I'll be trying in the meanwhile to work out the opposite script...

I apologise for keeping this thread alive for selfish purposes - :roll:

- but would really appreciate any help with the above...

This is the final piece in my puzzle, and I just cannot get my head around it. If I can get this to work properly, then I am looking at saving hundreds of hours.

Any applescript gurus who can explain things to a newbie? As is clear from the above - a_freyer has taken me this far, but I just need help getting the inverse working!

Hello all,

I've now tried the following script - I'm not sure if the >3 makes sense - but regardless, I'm still getting the same error message. Any suggestions?

Code: Select all: if [ $(grep -ci "encoding" "$1") -gt >3 ]; then echo 1; else echo 0; fi

This is shellscripting, not AppleScript. You can search around for sh or bash scripting. The > there doesn't make sense so I'd fix that.

Mr_Noodle wrote:This is shellscripting, not AppleScript. You can search around for sh or bash scripting. The > there doesn't make sense so I'd fix that.

Thanks for the tip.

I only realised that there was a difference between Applescript / and the rest - a few days ago... :oops:

Been doing a fair bit of reading up, and slowly starting to find my way. Also registered over at MacScripter.net, so will pop up some queries over there.

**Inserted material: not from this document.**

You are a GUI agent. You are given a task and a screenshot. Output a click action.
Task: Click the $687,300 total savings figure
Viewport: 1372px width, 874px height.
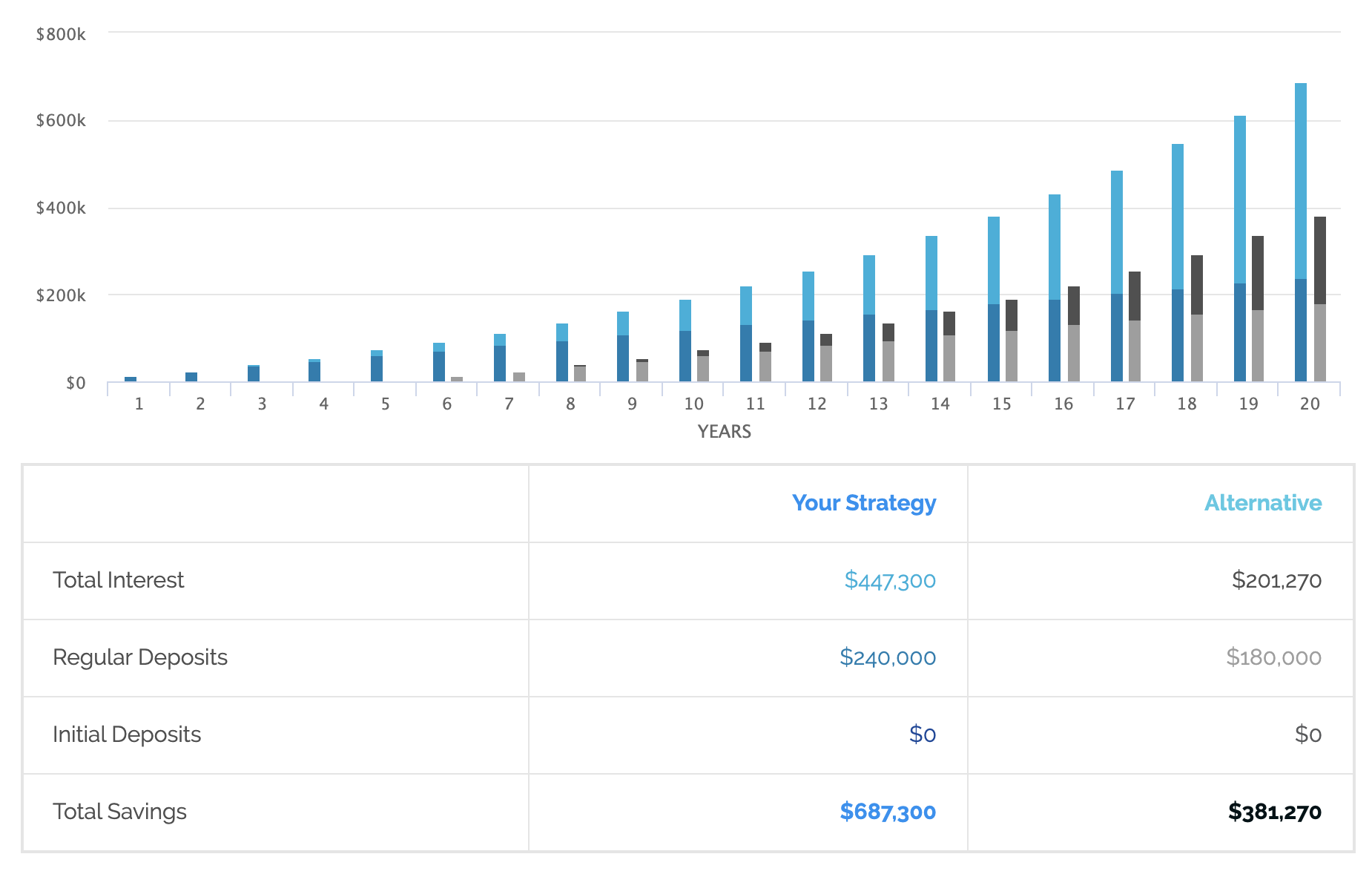(887, 812)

I am one very happy camper.

Popped up a thread over at Macscripter.net, and was helped out by member McUsrll, in finishing the script I needed.
http://macscripter.net/viewtopic.php?pid=161712#p161712

Here be the script I would embed in Hazel, to have it run a text search of the plaintext pdf contents, to check the presence of my keyword "encoding".

Code: Select all: a=$(grep -ci "encoding" "$1") if [ x$a = x ]; then exit 1; fi if [ $a -lt 2 ]; then exit 0 else exit 1 fi

When Hazel finds the keyword two or less times, it is to presume that the file must be OCR'd, and I can then have Hazel proceed with the magic!

Thanks to all those who gave input in this thread - I will pop up a new topic with my completed workflow, on the off-chance that other Hazel users might be in the same boat as me.